### DIRECTIVE 1
Answer each question from the reading post.
(a) Who edited All in Among the Briars?
(b) Which book is planned for the “Read a Book a Friend Picks Out For You” challenge?
(c) Since when has Sara been tracking her reading?
### DIRECTIVE 2
Rewrite everything in the reading post from "Next Up – I’m" down to "one for ages!", with "Snow White" replaced by "Cinderella".

### PAGE EXTRACT
============

Next Up – I’m looking forward to reading All in Among the Briars edited by Julia Rios as our next book club pick (for a good cause and also likely countable for the “Read a Feminist Fairy Tale” category, as I know a lot the pieces included fit that description nicely!) That said, I’m also very excited for Kalynn Bayron’s new Snow White retelling, Sleep Like Death, which just came out a few days ago, and I’m also planning to read Death in the Spires by K.J. Charles for the “Read a Book a Friend Picks Out For You” challenge, as Sara’s been wanting me to read that one for ages!
Sara:
Since January, I’ve been tracking my reading for the first time ever, so I actually know exactly what I’ve been reading for once! I read a truly ridiculous amount, and it’s been really satisfying having a record instead of blanking when I try to remember back past the last 2 or 3 books. Also, I’d like it to be known that I’m very angry that, no matter how much I read, I will never be able to read all the books. Disappointing.

============

### RECORD SET
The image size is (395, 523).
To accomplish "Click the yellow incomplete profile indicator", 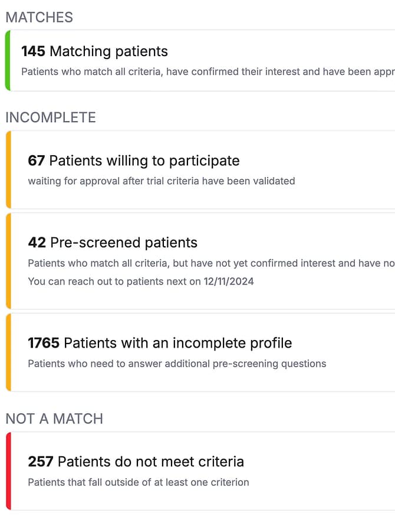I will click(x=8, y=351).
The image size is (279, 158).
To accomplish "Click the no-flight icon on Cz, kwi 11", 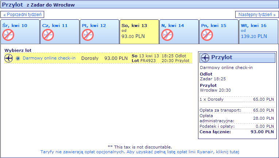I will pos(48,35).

============

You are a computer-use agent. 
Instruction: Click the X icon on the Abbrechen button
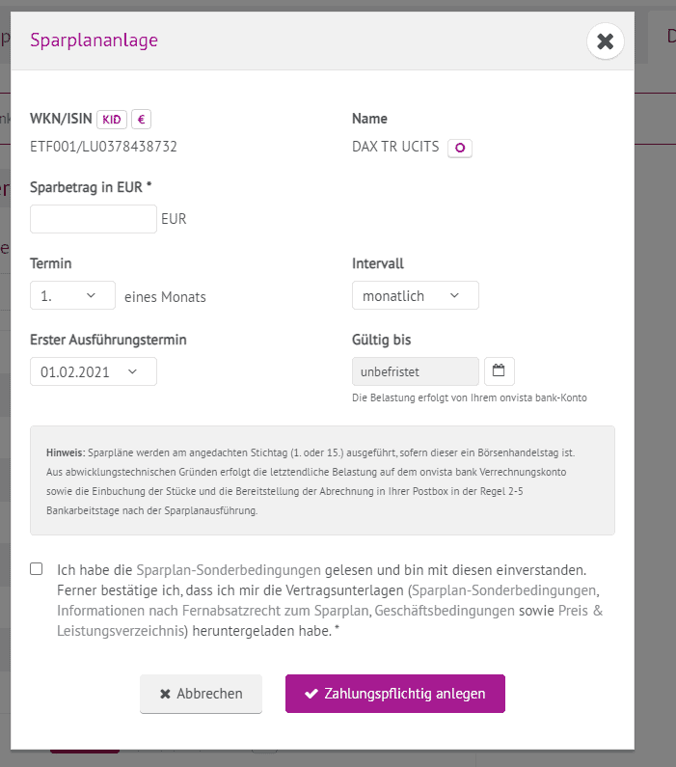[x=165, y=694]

============

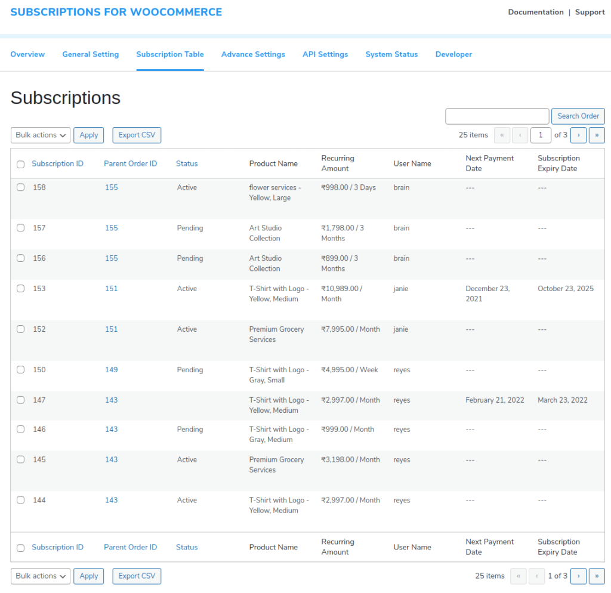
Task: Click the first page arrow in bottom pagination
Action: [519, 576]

============

### WRITTEN ANSWER 1
(a) Julia Rios
(b) Death in the Spires by K.J. Charles
(c) Since January

### WRITTEN ANSWER 2
Next Up – I’m looking forward to reading All in Among the Briars edited by Julia Rios as our next book club pick (for a good cause and also likely countable for the “Read a Feminist Fairy Tale” category, as I know a lot the pieces included fit that description nicely!) That said, I’m also very excited for Kalynn Bayron’s new Cinderella retelling, Sleep Like Death, which just came out a few days ago, and I’m also planning to read Death in the Spires by K.J. Charles for the “Read a Book a Friend Picks Out For You” challenge, as Sara’s been wanting me to read that one for ages!